Interreg
29.06.
2017

noPILLS!

Interreg-Projekte stoßen bundes- und europaweit Initiativen zum Umgang mit Pharmarückständen im Abwasser an

© Kirsten Neumann/Emschergenossenschaft: Apothekerin Doris Schönwaldt, Beiratsvorsitzende "Essen macht's klar"

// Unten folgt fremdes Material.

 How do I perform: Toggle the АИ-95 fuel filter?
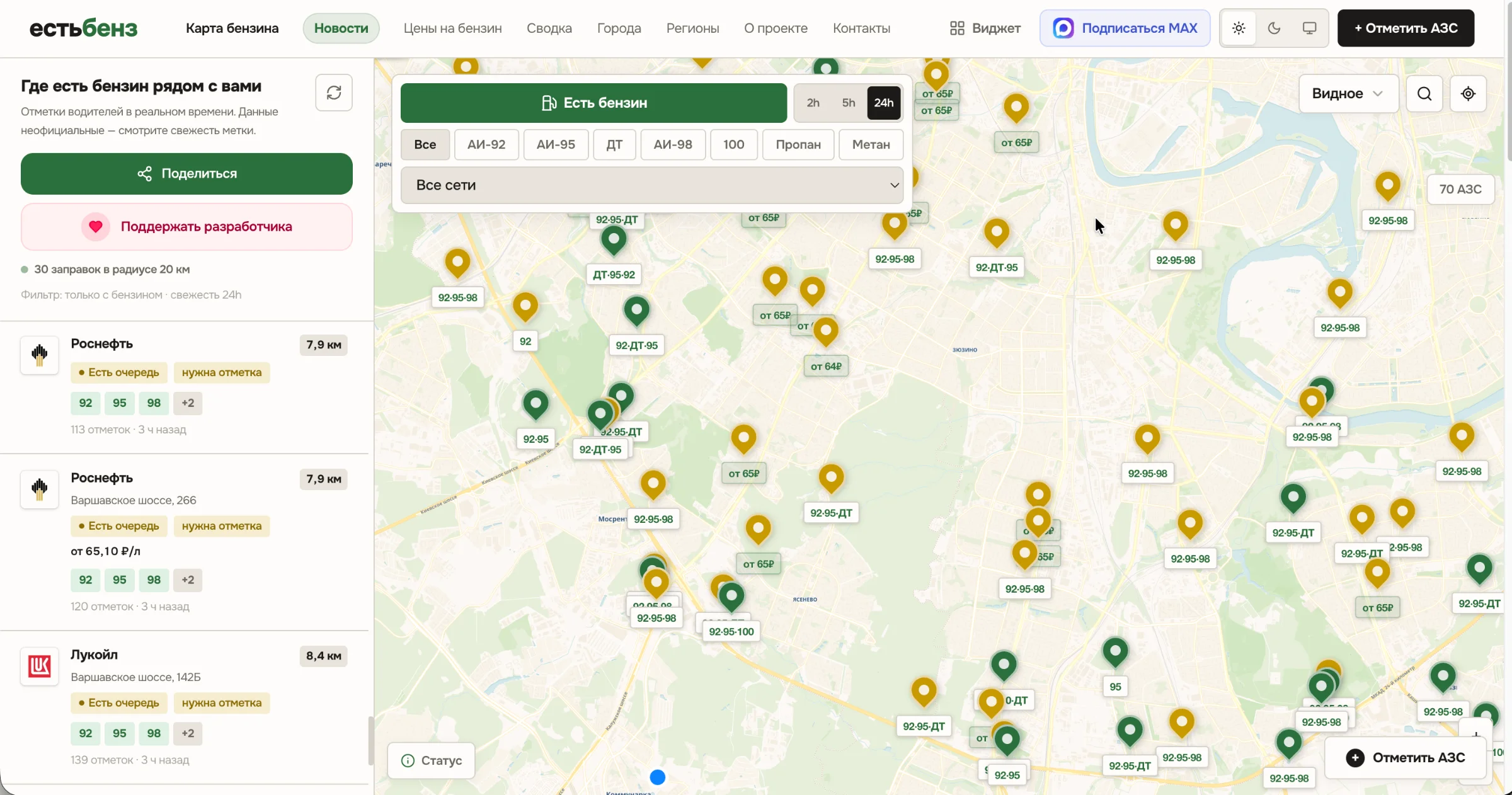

Europa hat ein hohes Niveau bei der Gesundheitsversorgung: Unsere Medikamente sind behördlich zugelassen und jederzeit verfügbar. Doch die wenigsten Konsumenten wissen, dass Tabletten oder Tropfen im Körper meist nicht vollständig verstoffwechselt, sondern zum Großteil wieder ausgeschieden werden: Bis zu 70 Prozent aller Wirkstoffe landen im Abwasser. Hinzu kommen Altmedikamente, die oft achtlos über Toilette oder Spüle  entsorgt werden. Seit 2007 haben sich das Interreg-Projekt PILLS und das Nachfolgevorhaben noPILLS unter Federführung der Emschergenossenschaft damit beschäftigt, welche negativen Folgen Pharmarückstände im Abwasser für Mensch und Umwelt haben und wie man diese vermindern kann. Über ihre Laufzeit hinaus haben die Projekte zahlreiche Vorhaben in ganz Nordwesteuropa angestoßen, wie etwa neue Kläranlagen an Krankenhäusern und Aufklärungskampagnen. In Deutschland fließen die Interreg-Ergebnisse jetzt auch in die Strategieentwicklung auf Bundesebene ein. In Essen ging zudem am 14. Juni 2017 die Initiative „Essen macht’s klar – Weniger Medikamente im Abwasser“ an den Start.